Written task: Keep only the rows that contain the word "Found", and copy each of those rows in full.

(Stored data entries)

_____

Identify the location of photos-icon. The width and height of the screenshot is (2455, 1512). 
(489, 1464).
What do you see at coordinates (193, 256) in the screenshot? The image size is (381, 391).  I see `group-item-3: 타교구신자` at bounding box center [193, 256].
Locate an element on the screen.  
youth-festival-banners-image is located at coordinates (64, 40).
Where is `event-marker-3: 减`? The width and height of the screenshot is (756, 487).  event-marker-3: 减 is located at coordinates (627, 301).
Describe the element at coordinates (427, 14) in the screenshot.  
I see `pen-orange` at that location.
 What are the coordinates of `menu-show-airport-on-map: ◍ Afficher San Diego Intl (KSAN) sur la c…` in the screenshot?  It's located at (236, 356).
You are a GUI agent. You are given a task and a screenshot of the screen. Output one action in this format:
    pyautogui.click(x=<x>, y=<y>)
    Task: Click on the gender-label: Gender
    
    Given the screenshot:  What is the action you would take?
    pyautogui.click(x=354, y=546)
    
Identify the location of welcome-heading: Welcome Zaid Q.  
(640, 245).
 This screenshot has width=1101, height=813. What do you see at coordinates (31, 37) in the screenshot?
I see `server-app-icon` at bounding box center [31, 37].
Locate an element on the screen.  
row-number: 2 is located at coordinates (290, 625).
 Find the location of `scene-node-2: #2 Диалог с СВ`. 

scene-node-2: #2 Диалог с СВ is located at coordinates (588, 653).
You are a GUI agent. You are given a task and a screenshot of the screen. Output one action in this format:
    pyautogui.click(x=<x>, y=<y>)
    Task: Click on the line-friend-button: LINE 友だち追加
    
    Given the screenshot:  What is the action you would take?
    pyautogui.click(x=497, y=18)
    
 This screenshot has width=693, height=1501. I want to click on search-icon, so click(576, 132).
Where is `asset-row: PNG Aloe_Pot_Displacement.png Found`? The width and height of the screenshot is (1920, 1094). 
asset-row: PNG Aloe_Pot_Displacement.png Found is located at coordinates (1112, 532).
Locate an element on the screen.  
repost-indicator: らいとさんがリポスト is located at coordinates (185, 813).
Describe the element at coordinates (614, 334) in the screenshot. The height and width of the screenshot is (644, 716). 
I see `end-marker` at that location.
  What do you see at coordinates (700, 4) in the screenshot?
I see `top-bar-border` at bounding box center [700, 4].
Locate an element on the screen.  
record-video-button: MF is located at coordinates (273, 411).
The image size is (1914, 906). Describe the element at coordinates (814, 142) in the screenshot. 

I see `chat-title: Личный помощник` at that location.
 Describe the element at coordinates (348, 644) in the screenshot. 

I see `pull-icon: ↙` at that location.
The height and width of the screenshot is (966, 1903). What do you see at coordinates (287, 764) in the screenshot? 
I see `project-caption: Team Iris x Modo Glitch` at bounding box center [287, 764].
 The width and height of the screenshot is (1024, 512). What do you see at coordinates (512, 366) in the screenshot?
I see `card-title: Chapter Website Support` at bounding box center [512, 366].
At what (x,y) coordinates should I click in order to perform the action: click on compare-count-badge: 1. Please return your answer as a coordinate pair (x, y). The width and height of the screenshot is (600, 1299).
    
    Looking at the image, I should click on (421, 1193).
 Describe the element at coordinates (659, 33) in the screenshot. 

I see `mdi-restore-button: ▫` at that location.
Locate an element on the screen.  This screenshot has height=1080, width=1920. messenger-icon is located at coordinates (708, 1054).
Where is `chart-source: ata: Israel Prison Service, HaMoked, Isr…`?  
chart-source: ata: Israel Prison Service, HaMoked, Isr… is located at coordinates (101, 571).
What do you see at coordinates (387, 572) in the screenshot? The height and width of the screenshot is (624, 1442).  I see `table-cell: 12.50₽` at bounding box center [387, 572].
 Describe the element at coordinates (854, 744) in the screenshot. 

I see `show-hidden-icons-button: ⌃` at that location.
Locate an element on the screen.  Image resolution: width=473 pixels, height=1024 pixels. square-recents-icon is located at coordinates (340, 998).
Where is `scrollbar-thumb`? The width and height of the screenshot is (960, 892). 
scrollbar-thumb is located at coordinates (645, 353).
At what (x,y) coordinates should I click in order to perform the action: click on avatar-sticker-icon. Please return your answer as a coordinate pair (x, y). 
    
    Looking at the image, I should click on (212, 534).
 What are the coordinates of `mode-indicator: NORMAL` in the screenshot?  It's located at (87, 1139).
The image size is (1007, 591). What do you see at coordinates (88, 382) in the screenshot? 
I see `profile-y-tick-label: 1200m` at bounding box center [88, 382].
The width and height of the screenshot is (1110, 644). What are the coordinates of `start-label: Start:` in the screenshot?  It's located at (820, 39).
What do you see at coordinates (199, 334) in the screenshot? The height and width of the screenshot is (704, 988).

_____

Exercise answer:
Where is `asset-row: PNG Aloe_Pot_Displacement.png Found`? The width and height of the screenshot is (1920, 1094). 
asset-row: PNG Aloe_Pot_Displacement.png Found is located at coordinates (1112, 532).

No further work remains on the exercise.